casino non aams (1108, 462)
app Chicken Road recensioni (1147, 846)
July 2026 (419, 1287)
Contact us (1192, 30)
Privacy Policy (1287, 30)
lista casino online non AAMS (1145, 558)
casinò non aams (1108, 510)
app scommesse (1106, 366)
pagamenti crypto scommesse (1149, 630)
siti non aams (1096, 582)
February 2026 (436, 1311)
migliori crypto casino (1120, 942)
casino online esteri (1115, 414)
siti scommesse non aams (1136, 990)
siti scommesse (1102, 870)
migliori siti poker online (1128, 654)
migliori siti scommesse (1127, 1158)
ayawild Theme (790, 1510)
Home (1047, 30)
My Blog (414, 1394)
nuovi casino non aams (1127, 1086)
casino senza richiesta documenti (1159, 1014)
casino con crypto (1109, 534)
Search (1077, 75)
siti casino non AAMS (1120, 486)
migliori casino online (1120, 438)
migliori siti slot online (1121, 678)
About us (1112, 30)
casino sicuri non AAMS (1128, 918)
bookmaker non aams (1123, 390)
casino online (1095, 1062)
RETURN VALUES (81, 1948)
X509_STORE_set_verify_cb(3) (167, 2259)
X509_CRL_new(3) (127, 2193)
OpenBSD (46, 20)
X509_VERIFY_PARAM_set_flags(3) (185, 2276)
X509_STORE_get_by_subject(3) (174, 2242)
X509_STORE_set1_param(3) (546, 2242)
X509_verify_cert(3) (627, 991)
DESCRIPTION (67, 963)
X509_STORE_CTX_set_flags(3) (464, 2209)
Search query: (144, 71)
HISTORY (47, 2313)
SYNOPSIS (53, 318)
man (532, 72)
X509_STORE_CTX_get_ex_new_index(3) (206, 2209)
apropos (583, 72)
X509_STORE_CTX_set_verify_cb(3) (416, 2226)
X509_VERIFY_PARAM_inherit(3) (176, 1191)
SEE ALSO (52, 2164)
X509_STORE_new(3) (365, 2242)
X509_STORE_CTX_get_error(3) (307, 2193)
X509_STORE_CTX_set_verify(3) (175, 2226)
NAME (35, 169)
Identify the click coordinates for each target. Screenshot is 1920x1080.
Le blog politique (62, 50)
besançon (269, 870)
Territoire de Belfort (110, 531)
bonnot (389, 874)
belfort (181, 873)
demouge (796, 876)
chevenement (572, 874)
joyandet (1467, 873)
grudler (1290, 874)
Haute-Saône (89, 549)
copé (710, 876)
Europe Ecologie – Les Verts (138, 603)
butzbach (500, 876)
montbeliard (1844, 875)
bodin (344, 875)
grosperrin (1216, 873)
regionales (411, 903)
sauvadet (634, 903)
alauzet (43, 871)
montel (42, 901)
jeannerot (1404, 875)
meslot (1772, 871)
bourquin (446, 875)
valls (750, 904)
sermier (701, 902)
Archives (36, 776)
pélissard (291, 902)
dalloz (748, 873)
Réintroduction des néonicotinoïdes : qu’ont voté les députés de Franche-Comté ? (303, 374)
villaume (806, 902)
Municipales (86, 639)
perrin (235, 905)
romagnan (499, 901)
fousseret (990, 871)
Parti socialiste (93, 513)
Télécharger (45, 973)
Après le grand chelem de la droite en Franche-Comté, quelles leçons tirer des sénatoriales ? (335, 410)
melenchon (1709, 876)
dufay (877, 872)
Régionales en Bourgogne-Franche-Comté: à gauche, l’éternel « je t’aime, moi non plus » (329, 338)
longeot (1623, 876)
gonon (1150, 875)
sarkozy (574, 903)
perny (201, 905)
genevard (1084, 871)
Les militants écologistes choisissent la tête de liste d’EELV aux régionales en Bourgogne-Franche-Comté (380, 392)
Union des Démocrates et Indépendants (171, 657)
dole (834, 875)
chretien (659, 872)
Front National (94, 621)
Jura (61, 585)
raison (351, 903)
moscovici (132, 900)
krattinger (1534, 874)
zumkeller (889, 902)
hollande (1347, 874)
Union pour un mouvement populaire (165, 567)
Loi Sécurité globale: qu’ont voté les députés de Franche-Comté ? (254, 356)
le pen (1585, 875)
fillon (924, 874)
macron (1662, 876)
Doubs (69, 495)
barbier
● ● ●
== Task details ==
Starting from the records above, copy each line where the string "casino" is found.

== Expected output ==
casino non aams (1108, 462)
lista casino online non AAMS (1145, 558)
migliori crypto casino (1120, 942)
casino online esteri (1115, 414)
nuovi casino non aams (1127, 1086)
casino senza richiesta documenti (1159, 1014)
casino con crypto (1109, 534)
siti casino non AAMS (1120, 486)
migliori casino online (1120, 438)
casino sicuri non AAMS (1128, 918)
casino online (1095, 1062)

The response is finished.